Screenshot grounding data
:::::

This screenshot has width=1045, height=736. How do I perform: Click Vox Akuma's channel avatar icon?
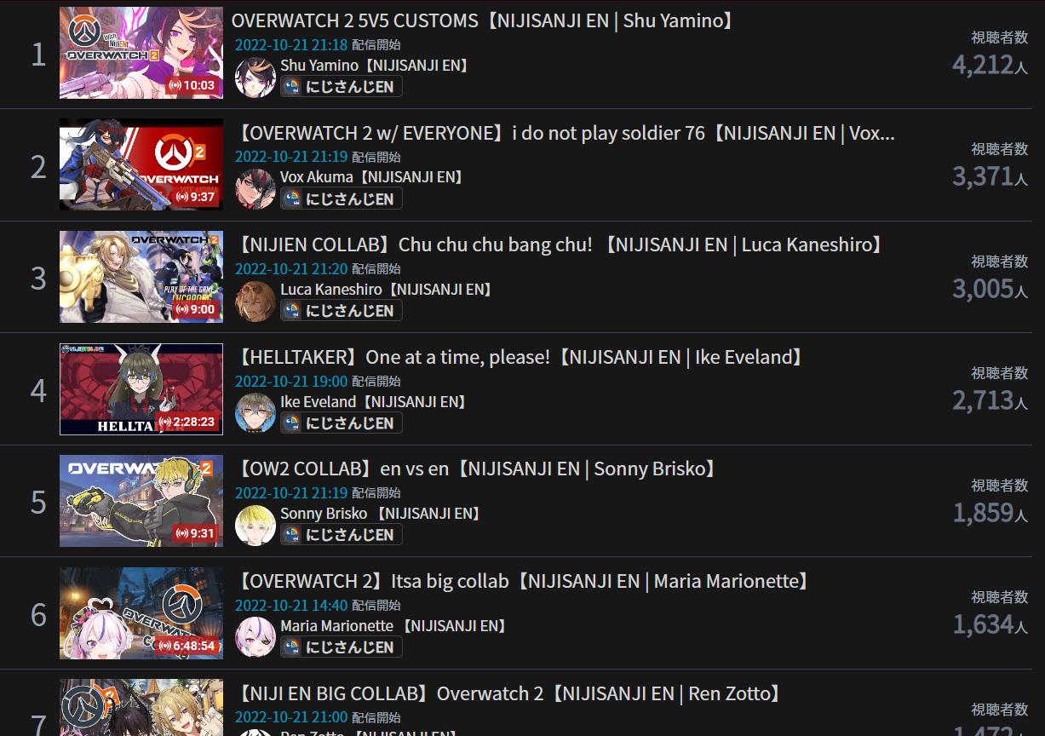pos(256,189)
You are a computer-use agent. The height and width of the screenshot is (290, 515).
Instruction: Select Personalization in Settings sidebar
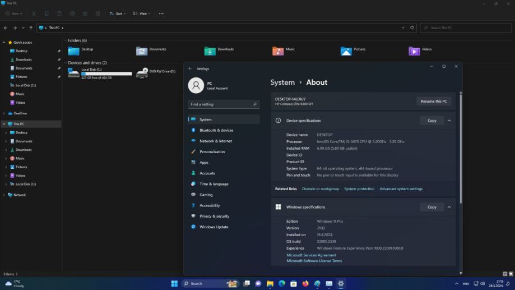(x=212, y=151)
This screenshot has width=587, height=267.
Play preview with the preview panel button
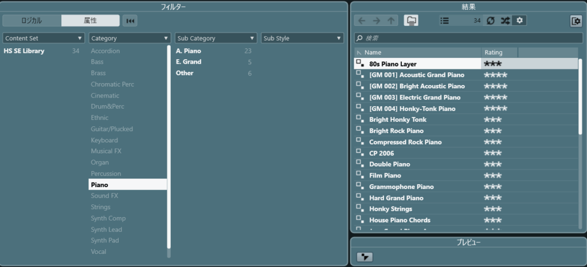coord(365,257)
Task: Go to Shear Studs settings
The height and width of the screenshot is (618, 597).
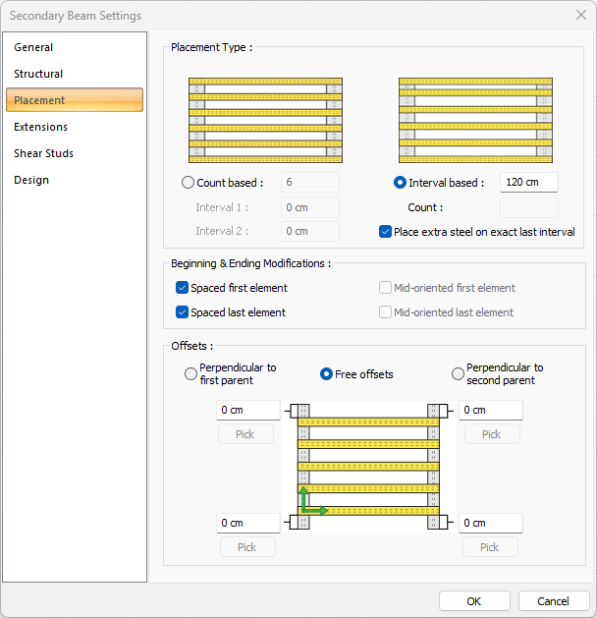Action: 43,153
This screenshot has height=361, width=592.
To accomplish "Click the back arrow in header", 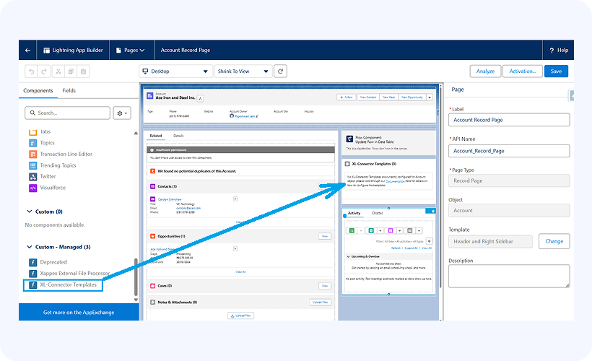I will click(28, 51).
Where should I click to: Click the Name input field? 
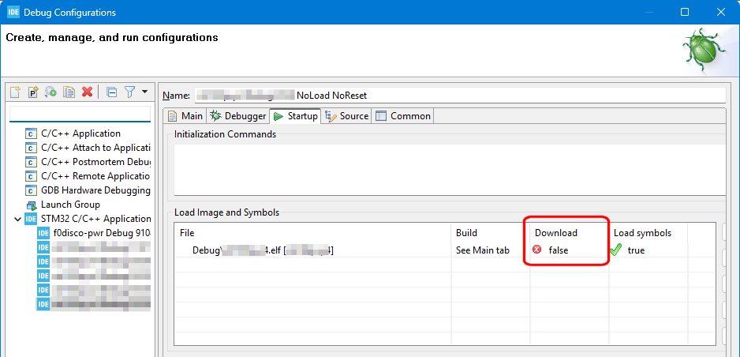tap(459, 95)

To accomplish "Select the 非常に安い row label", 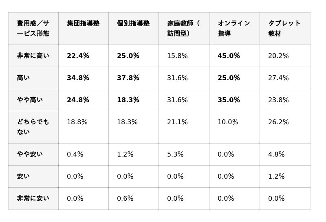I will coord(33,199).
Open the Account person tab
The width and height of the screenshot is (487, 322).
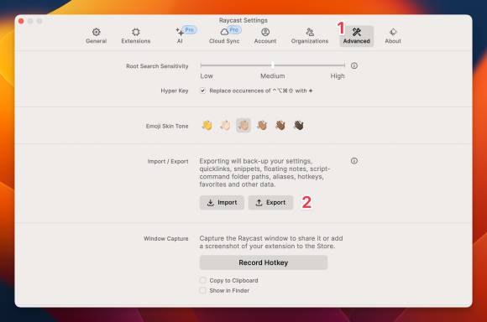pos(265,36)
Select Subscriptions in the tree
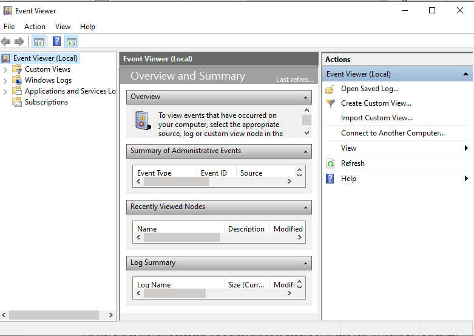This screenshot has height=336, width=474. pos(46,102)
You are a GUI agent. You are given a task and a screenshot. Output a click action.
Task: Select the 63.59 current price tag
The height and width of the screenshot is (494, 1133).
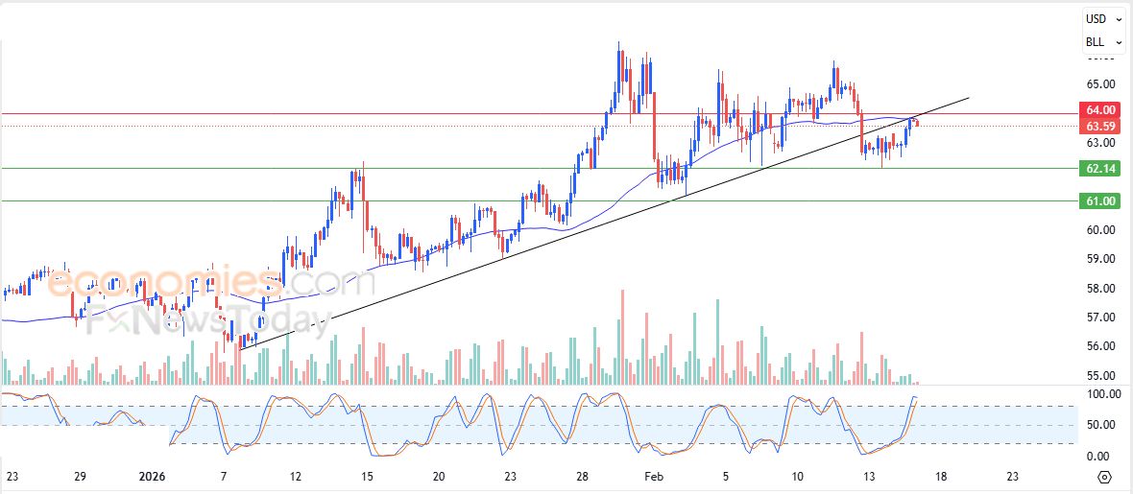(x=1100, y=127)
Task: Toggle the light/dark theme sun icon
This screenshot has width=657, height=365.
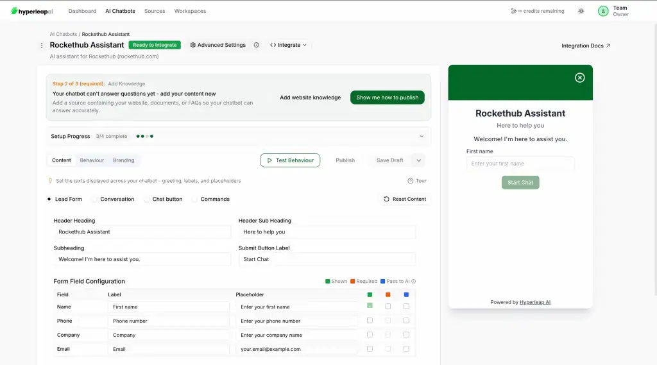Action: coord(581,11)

:::::

- **Task statement**:
Report, for the data above, every line in which the string "agent" appears.

- **Output of the exercise**:
You are a computer-use agent. The height and width of the screenshot is (290, 515).
You are a GUI agent. You are given a task and a screenshot. Output a click action.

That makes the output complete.